“Welfare dependency has grown massively in New Zealand, there needs to be a rebalancing back towards obligations. The benefit is there to get people back on their feet, not to rely on,” says ACT’s Social Development spokesperson Karen Chhour.
“Around four in ten beneficiaries have been on a work-ready Jobseeker benefit for one to five years. The real tragedy is that Labour’s low expectations for beneficiaries is preventing them from creating a better life for themselves and their families.
“We need to have KPIs for public sector Chief Executives to hold them accountable. ACT’s policy of setting KPIs for Chief Executives would mean that the boss at the Ministry for Social Development would need to make sure his organisation is getting people back to work, not just providing an administration service for handing out benefits.
“ACT’s policy of electronic income management for long-term beneficiaries is a humane response for achieving this, it doesn’t take from those in need, it makes sure that the money is being used to support them and their families.
“The policy has already had a positive impact in Australia, with a range of improved economic and social outcomes. An evaluation of the programme found reductions in alcohol, drugs and violence. Trial participants were better able to look after their children and save money.

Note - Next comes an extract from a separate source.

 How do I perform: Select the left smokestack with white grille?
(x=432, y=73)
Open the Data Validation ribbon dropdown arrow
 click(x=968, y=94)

And requests for emergency food relief and financial assistance dropped.
“The culture of welfare dependency is hurting New Zealand’s productivity, with able Kiwis choosing to reside on a benefit rather than play their part in society and work.
“By doing this the Government is dancing around the real issues that the country faces.
“Instead of seeing benefits as the solution, the next government needs to get to the root of poverty by growing the economy and fixing our education system.
“Rather than locking so many New Zealanders into a cycle of poverty, ACT will bring real change with policies designed to grow the economy and allow more Kiwis to find work and create a better future for their families.”